WORK INSTRUCTION ▸ Each entry must be restated exactly as it appears.

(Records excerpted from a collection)
▼▼▼

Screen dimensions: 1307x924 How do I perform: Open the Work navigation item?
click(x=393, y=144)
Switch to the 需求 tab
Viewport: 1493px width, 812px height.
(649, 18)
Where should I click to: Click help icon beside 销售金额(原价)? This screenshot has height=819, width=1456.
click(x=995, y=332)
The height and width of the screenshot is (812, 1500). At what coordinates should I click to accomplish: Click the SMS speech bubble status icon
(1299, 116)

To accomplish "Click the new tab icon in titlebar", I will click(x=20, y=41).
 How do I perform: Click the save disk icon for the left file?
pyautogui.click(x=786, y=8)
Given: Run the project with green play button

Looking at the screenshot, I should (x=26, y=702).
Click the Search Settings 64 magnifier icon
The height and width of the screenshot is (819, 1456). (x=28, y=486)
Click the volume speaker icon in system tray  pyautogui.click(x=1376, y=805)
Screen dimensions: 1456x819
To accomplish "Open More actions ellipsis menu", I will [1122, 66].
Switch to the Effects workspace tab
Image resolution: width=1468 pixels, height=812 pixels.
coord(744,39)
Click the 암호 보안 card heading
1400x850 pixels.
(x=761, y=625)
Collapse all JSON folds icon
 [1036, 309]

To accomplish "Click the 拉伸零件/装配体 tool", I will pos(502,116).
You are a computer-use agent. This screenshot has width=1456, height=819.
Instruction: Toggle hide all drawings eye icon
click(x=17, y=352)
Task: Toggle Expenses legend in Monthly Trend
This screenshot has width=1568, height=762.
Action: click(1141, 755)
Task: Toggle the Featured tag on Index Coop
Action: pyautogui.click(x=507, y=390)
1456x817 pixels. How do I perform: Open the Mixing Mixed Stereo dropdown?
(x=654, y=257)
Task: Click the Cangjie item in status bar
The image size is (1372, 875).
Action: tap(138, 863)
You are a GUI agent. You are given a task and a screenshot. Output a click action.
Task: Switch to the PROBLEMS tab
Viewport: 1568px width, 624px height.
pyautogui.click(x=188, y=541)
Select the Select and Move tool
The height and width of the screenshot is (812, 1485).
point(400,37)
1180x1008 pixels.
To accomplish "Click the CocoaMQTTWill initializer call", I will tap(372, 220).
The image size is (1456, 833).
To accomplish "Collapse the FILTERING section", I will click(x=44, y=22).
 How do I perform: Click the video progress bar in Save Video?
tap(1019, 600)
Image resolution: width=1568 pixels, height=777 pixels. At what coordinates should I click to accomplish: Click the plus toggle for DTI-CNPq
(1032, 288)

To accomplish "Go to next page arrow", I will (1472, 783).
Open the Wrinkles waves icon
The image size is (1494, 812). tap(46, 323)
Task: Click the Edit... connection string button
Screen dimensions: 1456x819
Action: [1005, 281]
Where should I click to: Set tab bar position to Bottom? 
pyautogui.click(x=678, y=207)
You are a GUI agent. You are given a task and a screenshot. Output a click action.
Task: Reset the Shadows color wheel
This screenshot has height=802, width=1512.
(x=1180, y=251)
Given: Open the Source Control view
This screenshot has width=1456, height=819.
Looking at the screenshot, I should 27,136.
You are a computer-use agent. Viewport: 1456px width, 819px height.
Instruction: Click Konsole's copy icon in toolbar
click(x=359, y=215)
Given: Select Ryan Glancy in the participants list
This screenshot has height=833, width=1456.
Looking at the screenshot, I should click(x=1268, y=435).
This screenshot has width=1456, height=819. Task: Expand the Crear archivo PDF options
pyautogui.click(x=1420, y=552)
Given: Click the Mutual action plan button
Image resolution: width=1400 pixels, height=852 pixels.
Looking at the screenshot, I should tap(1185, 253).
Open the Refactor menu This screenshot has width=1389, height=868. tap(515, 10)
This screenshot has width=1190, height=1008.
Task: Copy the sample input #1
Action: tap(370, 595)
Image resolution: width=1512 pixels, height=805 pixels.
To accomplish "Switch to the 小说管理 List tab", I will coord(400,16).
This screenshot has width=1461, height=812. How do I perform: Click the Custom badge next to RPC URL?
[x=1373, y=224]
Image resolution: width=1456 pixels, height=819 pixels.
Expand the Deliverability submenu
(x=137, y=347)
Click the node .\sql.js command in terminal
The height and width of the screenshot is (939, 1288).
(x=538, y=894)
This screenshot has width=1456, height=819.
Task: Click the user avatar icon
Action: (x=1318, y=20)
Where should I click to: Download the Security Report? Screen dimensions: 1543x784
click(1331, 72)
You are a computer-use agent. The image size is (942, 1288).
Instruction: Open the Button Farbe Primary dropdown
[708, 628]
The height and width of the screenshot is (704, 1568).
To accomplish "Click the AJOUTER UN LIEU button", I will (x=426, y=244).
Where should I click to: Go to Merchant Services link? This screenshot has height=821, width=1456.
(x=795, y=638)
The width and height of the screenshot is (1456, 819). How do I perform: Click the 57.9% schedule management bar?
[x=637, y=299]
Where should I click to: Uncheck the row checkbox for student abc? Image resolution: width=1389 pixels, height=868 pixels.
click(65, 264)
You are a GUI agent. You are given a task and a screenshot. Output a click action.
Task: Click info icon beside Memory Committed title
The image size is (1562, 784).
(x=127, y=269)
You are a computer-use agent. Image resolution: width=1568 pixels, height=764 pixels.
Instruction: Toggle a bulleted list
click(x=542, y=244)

▲▲▲

REPLY ▸
Screen dimensions: 1307x924 How do I perform: Open the Work navigation item?
click(x=393, y=144)
Switch to the 需求 tab
Viewport: 1493px width, 812px height.
(649, 18)
Where should I click to: Click help icon beside 销售金额(原价)? This screenshot has height=819, width=1456.
click(x=995, y=332)
The height and width of the screenshot is (812, 1500). At what coordinates should I click to accomplish: Click the SMS speech bubble status icon
(1299, 116)

To accomplish "Click the new tab icon in titlebar", I will click(x=20, y=41).
 How do I perform: Click the save disk icon for the left file?
pyautogui.click(x=786, y=8)
Given: Run the project with green play button

Looking at the screenshot, I should (x=26, y=702).
Click the Search Settings 64 magnifier icon
The height and width of the screenshot is (819, 1456). (x=28, y=486)
Click the volume speaker icon in system tray  pyautogui.click(x=1376, y=805)
Screen dimensions: 1456x819
To accomplish "Open More actions ellipsis menu", I will [1122, 66].
Switch to the Effects workspace tab
Image resolution: width=1468 pixels, height=812 pixels.
coord(744,39)
Click the 암호 보안 card heading
1400x850 pixels.
(x=761, y=625)
Collapse all JSON folds icon
 [1036, 309]

To accomplish "Click the 拉伸零件/装配体 tool", I will pos(502,116).
You are a computer-use agent. This screenshot has width=1456, height=819.
Instruction: Toggle hide all drawings eye icon
click(x=17, y=352)
Task: Toggle Expenses legend in Monthly Trend
This screenshot has width=1568, height=762.
Action: click(1141, 755)
Task: Toggle the Featured tag on Index Coop
Action: pyautogui.click(x=507, y=390)
1456x817 pixels. How do I perform: Open the Mixing Mixed Stereo dropdown?
(x=654, y=257)
Task: Click the Cangjie item in status bar
The image size is (1372, 875).
Action: tap(138, 863)
You are a GUI agent. You are given a task and a screenshot. Output a click action.
Task: Switch to the PROBLEMS tab
Viewport: 1568px width, 624px height.
pyautogui.click(x=188, y=541)
Select the Select and Move tool
The height and width of the screenshot is (812, 1485).
point(400,37)
1180x1008 pixels.
To accomplish "Click the CocoaMQTTWill initializer call", I will tap(372, 220).
The image size is (1456, 833).
To accomplish "Collapse the FILTERING section", I will click(x=44, y=22).
 How do I perform: Click the video progress bar in Save Video?
tap(1019, 600)
Image resolution: width=1568 pixels, height=777 pixels. At what coordinates should I click to accomplish: Click the plus toggle for DTI-CNPq
(1032, 288)

To accomplish "Go to next page arrow", I will (1472, 783).
Open the Wrinkles waves icon
The image size is (1494, 812). tap(46, 323)
Task: Click the Edit... connection string button
Screen dimensions: 1456x819
Action: [1005, 281]
Where should I click to: Set tab bar position to Bottom? 
pyautogui.click(x=678, y=207)
You are a GUI agent. You are given a task and a screenshot. Output a click action.
Task: Reset the Shadows color wheel
This screenshot has height=802, width=1512.
(x=1180, y=251)
Given: Open the Source Control view
This screenshot has width=1456, height=819.
Looking at the screenshot, I should 27,136.
You are a computer-use agent. Viewport: 1456px width, 819px height.
Instruction: Click Konsole's copy icon in toolbar
click(x=359, y=215)
Given: Select Ryan Glancy in the participants list
This screenshot has height=833, width=1456.
Looking at the screenshot, I should click(x=1268, y=435).
This screenshot has width=1456, height=819. Task: Expand the Crear archivo PDF options
pyautogui.click(x=1420, y=552)
Given: Click the Mutual action plan button
Image resolution: width=1400 pixels, height=852 pixels.
Looking at the screenshot, I should tap(1185, 253).
Open the Refactor menu This screenshot has width=1389, height=868. tap(515, 10)
This screenshot has width=1190, height=1008.
Task: Copy the sample input #1
Action: tap(370, 595)
Image resolution: width=1512 pixels, height=805 pixels.
To accomplish "Switch to the 小说管理 List tab", I will coord(400,16).
This screenshot has width=1461, height=812. How do I perform: Click the Custom badge next to RPC URL?
[x=1373, y=224]
Image resolution: width=1456 pixels, height=819 pixels.
Expand the Deliverability submenu
(x=137, y=347)
Click the node .\sql.js command in terminal
The height and width of the screenshot is (939, 1288).
(x=538, y=894)
This screenshot has width=1456, height=819.
Task: Click the user avatar icon
Action: (x=1318, y=20)
Where should I click to: Download the Security Report? Screen dimensions: 1543x784
click(1331, 72)
You are a computer-use agent. The image size is (942, 1288).
Instruction: Open the Button Farbe Primary dropdown
[708, 628]
The height and width of the screenshot is (704, 1568).
To accomplish "Click the AJOUTER UN LIEU button", I will (x=426, y=244).
Where should I click to: Go to Merchant Services link? This screenshot has height=821, width=1456.
(x=795, y=638)
The width and height of the screenshot is (1456, 819). How do I perform: Click the 57.9% schedule management bar?
[x=637, y=299]
Where should I click to: Uncheck the row checkbox for student abc? Image resolution: width=1389 pixels, height=868 pixels.
click(65, 264)
You are a GUI agent. You are given a task and a screenshot. Output a click action.
Task: Click info icon beside Memory Committed title
The image size is (1562, 784).
(x=127, y=269)
You are a computer-use agent. Image resolution: width=1568 pixels, height=764 pixels.
Instruction: Toggle a bulleted list
click(x=542, y=244)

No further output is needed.